A high wall
U.S. tariffs in historical perspective
By Rob Roach, ATB Economics 9 April 2025 1 min read
As we try to get our bearings after the “liberation day” tariffs announced last week, it can be helpful to add in some historical context.
To this end, the team at Yale’s Budget Lab has modeled the effect of recent U.S. tariff announcements and published comparable data all the way back to 1790 (see the chart below).
They found that the average effective U.S. tariff rate after incorporating all 2025 tariffs is now 22.4%— the highest since 1909 and much higher than the average of 1.8% set over the 2000-2024 period.
This highlights just how different Trump’s trade policy is from the prevailing norm. The last time U.S. tariffs were this high, indoor plumbing was a luxury, Germany had an emperor and President Trump’s mom wasn’t born.
The Budget Lab also calculated that the 2025 tariffs will raise prices in the U.S. by 2.3% in the short-run or about $3,800 per household.

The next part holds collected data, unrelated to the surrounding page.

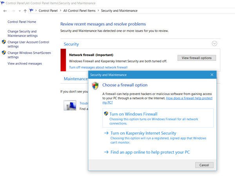
Task: Click the up-one-level arrow
Action: 25,11
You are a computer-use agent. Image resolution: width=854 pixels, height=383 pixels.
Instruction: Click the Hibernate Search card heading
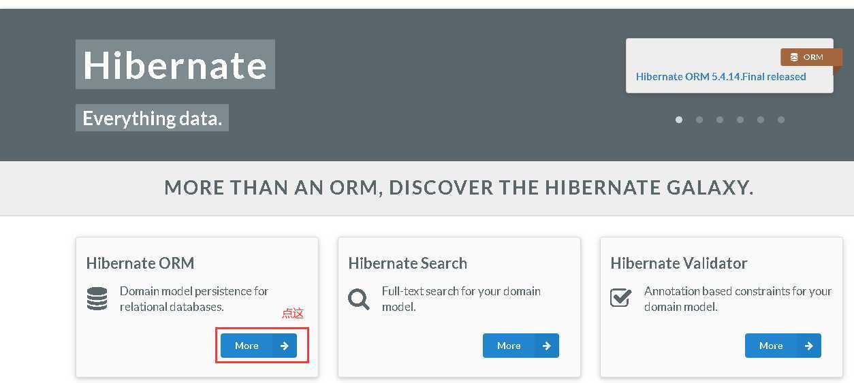click(407, 263)
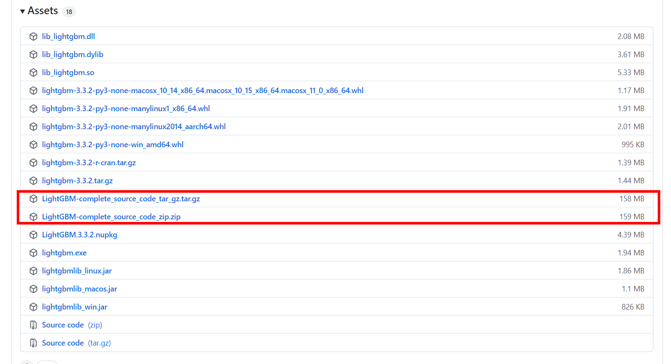This screenshot has height=364, width=671.
Task: Open LightGBM-complete_source_code_zip.zip download
Action: point(111,217)
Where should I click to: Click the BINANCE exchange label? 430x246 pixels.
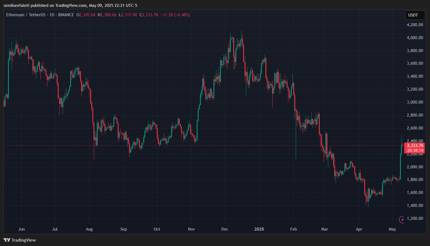pos(66,15)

One argument is that this negative impact on U.S. consumers (not to mention financial markets and the overall economy) will—sooner or later—lead to a change of heart on the part of the President.

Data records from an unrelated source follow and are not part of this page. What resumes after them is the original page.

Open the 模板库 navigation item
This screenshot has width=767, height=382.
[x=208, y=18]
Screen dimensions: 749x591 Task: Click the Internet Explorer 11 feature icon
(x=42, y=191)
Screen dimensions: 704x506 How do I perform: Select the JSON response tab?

This argument, however, must contend with statements from the President that the economic pain is necessary ("sometimes you have to take medicine to fix something") and worth it because it will make the U.S. “wealthy like never before.”
Canada is currently facing a lower average effective tariff rate due to exemptions under the Canada-U.S.-Mexico Agreement (our estimate is around 4% assuming most goods are CUSMA compliant). The overall height of the current U.S. tariff wall has, however, increased U.S. recession risks that, on top of the direct impact of outstanding U.S. tariffs on Canadian goods, would negatively affect the Canadian economy.
Answer to the previous trivia question: Autarky is the term for a country that seeks self-sufficiency.
Today’s trivia question: Who was the German Emperor in 1909 when the effective U.S. tariff rate was 23% (versus 22.4% at the moment)?